Note that the accumulation of this frost confirms visually what has been found by the Mars Odyssey HEND hydrogen mapper that water accumulates on Mars in near equatorial locations during northern and southern Summer:
Further evidence for current liquid water near the equator on Mars.
Posted by Robert Clark on 11/25/2004 12:39:16 AM
http://habitablezone.com/space/messages/358773.html
This visual evidence from the rovers further supports the suggestion by the authors of the HEND report that this increase is due to atmospheric deposition. Of the various explanations offered by the authors, it supports the suggestion the water is in free form, not bound in sulfate or other evaporite:
47 - EVIDENCE OF THE SEASONAL REDISTRIBUTION OF WATER IN THE SURFICIAL
MARTIAN REGOLITH BASED ON ANALYSIS OF THE HEND MAPPING DATA. R.O.

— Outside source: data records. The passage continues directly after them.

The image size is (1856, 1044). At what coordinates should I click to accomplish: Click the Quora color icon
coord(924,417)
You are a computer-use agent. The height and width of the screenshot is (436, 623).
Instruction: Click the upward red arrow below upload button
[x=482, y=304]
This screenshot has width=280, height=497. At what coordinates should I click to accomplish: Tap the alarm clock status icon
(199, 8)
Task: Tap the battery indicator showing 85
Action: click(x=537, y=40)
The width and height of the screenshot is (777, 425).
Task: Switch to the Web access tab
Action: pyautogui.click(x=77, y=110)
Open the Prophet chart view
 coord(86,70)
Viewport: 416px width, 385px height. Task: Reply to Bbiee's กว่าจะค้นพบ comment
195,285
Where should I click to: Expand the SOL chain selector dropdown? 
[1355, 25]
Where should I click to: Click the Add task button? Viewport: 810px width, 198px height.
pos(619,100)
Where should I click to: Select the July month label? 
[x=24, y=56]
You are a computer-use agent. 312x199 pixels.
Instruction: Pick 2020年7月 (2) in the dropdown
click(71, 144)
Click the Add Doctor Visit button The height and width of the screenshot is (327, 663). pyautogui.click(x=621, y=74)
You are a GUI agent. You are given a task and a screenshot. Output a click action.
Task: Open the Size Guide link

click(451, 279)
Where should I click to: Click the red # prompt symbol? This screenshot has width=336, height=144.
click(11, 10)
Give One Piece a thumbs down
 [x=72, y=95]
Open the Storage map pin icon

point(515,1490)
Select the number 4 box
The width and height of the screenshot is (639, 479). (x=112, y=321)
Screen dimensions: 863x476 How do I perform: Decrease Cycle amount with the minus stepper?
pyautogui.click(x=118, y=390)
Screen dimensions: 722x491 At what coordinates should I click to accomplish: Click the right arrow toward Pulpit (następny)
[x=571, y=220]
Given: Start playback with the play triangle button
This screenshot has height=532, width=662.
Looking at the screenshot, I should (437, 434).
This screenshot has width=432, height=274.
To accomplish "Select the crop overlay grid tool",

Kuzmin, E.V. Zabalueva, I.G. Mitrofanov, M.L.Litvak, A.V. Parshukov,
V.Yu.Grin'kov, W. Boynton, R.S. Saunders.
http://www.geokhi.ru/~planetology/theses/47_kuzmin_et_al.pdf
The authors suggest frost or ice. My opinion is that during warm *surface* temperatures this frost can melt to liquid, particularly for low albedo (dark), low thermal inertia (easy to heat up) materials, such as the solar panels.